(Stored records)
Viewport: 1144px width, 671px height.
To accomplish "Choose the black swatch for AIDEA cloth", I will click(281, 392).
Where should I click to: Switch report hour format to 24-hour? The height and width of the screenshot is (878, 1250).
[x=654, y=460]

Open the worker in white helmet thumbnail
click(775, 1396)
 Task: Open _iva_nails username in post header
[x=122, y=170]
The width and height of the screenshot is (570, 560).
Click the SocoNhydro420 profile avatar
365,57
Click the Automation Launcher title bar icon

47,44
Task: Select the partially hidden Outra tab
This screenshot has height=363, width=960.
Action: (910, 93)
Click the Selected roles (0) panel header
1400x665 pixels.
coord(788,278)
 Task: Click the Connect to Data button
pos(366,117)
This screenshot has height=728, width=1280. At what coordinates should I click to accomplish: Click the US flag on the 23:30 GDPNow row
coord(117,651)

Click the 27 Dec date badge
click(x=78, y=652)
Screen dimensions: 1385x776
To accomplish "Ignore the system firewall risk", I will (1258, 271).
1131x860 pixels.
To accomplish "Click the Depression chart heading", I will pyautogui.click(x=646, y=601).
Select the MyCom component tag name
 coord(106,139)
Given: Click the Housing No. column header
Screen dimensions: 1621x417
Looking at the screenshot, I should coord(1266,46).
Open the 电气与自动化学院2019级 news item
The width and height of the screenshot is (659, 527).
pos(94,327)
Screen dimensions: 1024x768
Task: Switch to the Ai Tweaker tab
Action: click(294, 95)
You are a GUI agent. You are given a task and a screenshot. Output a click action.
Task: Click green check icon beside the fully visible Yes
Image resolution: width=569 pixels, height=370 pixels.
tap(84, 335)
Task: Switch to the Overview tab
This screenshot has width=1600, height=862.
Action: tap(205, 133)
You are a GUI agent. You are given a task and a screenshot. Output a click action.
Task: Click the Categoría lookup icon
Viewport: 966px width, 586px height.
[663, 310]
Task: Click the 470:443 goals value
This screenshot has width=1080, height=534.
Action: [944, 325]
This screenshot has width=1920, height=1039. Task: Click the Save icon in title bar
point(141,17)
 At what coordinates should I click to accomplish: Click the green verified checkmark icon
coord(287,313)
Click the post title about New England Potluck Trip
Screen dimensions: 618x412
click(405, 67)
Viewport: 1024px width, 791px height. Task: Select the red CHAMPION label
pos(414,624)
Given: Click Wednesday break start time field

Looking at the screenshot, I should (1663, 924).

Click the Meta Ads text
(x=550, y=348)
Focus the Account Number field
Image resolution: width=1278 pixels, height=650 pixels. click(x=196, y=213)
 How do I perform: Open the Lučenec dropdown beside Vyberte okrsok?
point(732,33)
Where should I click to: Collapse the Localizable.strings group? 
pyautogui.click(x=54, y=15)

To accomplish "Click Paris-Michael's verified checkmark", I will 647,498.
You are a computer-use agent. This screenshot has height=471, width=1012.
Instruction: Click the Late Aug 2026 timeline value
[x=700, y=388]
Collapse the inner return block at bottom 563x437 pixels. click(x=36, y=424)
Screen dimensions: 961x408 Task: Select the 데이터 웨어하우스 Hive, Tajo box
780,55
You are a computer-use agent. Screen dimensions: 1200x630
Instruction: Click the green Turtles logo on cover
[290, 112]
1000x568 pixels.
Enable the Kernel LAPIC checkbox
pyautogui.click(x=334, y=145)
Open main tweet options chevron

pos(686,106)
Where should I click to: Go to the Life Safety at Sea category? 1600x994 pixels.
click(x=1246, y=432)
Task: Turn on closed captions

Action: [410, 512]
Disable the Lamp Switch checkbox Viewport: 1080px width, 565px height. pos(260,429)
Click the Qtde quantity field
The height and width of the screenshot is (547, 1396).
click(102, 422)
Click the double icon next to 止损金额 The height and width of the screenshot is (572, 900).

• _EXERCISE GOAL_: Every line above should be transcribed exactly.

• _ANSWER SECTION_:
Viewport: 1144px width, 671px height.
To accomplish "Choose the black swatch for AIDEA cloth", I will click(281, 392).
Where should I click to: Switch report hour format to 24-hour? The height and width of the screenshot is (878, 1250).
[x=654, y=460]

Open the worker in white helmet thumbnail
click(775, 1396)
 Task: Open _iva_nails username in post header
[x=122, y=170]
The width and height of the screenshot is (570, 560).
Click the SocoNhydro420 profile avatar
365,57
Click the Automation Launcher title bar icon

47,44
Task: Select the partially hidden Outra tab
This screenshot has height=363, width=960.
Action: (910, 93)
Click the Selected roles (0) panel header
1400x665 pixels.
coord(788,278)
 Task: Click the Connect to Data button
pos(366,117)
This screenshot has height=728, width=1280. At what coordinates should I click to accomplish: Click the US flag on the 23:30 GDPNow row
coord(117,651)

Click the 27 Dec date badge
click(x=78, y=652)
Screen dimensions: 1385x776
To accomplish "Ignore the system firewall risk", I will (1258, 271).
1131x860 pixels.
To accomplish "Click the Depression chart heading", I will pyautogui.click(x=646, y=601).
Select the MyCom component tag name
 coord(106,139)
Given: Click the Housing No. column header
Screen dimensions: 1621x417
Looking at the screenshot, I should coord(1266,46).
Open the 电气与自动化学院2019级 news item
The width and height of the screenshot is (659, 527).
pos(94,327)
Screen dimensions: 1024x768
Task: Switch to the Ai Tweaker tab
Action: click(294, 95)
You are a GUI agent. You are given a task and a screenshot. Output a click action.
Task: Click green check icon beside the fully visible Yes
Image resolution: width=569 pixels, height=370 pixels.
tap(84, 335)
Task: Switch to the Overview tab
This screenshot has width=1600, height=862.
Action: tap(205, 133)
You are a GUI agent. You are given a task and a screenshot. Output a click action.
Task: Click the Categoría lookup icon
Viewport: 966px width, 586px height.
[663, 310]
Task: Click the 470:443 goals value
This screenshot has width=1080, height=534.
Action: [944, 325]
This screenshot has width=1920, height=1039. Task: Click the Save icon in title bar
point(141,17)
 At what coordinates should I click to accomplish: Click the green verified checkmark icon
coord(287,313)
Click the post title about New England Potluck Trip
Screen dimensions: 618x412
click(405, 67)
Viewport: 1024px width, 791px height. Task: Select the red CHAMPION label
pos(414,624)
Given: Click Wednesday break start time field

Looking at the screenshot, I should (1663, 924).

Click the Meta Ads text
(x=550, y=348)
Focus the Account Number field
Image resolution: width=1278 pixels, height=650 pixels. click(x=196, y=213)
 How do I perform: Open the Lučenec dropdown beside Vyberte okrsok?
point(732,33)
Where should I click to: Collapse the Localizable.strings group? 
pyautogui.click(x=54, y=15)

To accomplish "Click Paris-Michael's verified checkmark", I will 647,498.
You are a computer-use agent. This screenshot has height=471, width=1012.
Instruction: Click the Late Aug 2026 timeline value
[x=700, y=388]
Collapse the inner return block at bottom 563x437 pixels. click(x=36, y=424)
Screen dimensions: 961x408 Task: Select the 데이터 웨어하우스 Hive, Tajo box
780,55
You are a computer-use agent. Screen dimensions: 1200x630
Instruction: Click the green Turtles logo on cover
[290, 112]
1000x568 pixels.
Enable the Kernel LAPIC checkbox
pyautogui.click(x=334, y=145)
Open main tweet options chevron

pos(686,106)
Where should I click to: Go to the Life Safety at Sea category? 1600x994 pixels.
click(x=1246, y=432)
Task: Turn on closed captions

Action: [410, 512]
Disable the Lamp Switch checkbox Viewport: 1080px width, 565px height. pos(260,429)
Click the Qtde quantity field
The height and width of the screenshot is (547, 1396).
click(102, 422)
Click the double icon next to 止损金额 The height and width of the screenshot is (572, 900).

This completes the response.